● EXERCISE AIM
Please restate word for word the line holding "STRATEGIC PLAN (129, 50)" and every following line through the end of the entries.

● RECORD SET
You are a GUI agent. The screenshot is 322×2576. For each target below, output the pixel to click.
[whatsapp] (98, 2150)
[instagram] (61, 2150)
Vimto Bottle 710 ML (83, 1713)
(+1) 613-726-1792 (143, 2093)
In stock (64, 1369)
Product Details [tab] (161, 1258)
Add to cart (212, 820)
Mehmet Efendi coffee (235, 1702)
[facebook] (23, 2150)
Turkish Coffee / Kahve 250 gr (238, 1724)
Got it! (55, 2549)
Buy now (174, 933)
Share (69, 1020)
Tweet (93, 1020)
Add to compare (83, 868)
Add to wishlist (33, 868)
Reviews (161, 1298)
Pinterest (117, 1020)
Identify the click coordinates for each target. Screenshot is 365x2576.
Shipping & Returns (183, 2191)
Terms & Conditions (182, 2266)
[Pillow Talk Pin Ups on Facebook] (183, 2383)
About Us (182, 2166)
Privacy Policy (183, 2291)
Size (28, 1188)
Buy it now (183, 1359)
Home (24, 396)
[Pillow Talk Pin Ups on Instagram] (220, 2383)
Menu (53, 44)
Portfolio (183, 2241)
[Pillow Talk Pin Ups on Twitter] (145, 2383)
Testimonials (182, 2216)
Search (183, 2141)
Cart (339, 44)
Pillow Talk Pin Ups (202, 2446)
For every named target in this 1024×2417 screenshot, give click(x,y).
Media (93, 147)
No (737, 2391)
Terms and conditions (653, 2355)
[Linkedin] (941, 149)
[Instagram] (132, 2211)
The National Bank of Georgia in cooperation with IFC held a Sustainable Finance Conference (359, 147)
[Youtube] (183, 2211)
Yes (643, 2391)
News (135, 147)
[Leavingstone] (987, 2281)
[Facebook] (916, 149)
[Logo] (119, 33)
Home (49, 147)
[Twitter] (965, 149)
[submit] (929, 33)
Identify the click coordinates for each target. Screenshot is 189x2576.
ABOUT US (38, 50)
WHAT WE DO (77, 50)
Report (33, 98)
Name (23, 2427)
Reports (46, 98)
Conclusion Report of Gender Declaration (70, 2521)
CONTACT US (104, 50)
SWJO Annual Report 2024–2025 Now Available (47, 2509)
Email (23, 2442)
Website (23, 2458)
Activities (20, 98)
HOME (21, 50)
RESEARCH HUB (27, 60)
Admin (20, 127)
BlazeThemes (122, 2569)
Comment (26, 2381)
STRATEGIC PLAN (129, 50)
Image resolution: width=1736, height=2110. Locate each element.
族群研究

● SOLUTION
STRATEGIC PLAN (129, 50)
Image resolution: width=1736, height=2110. Locate each element.
族群研究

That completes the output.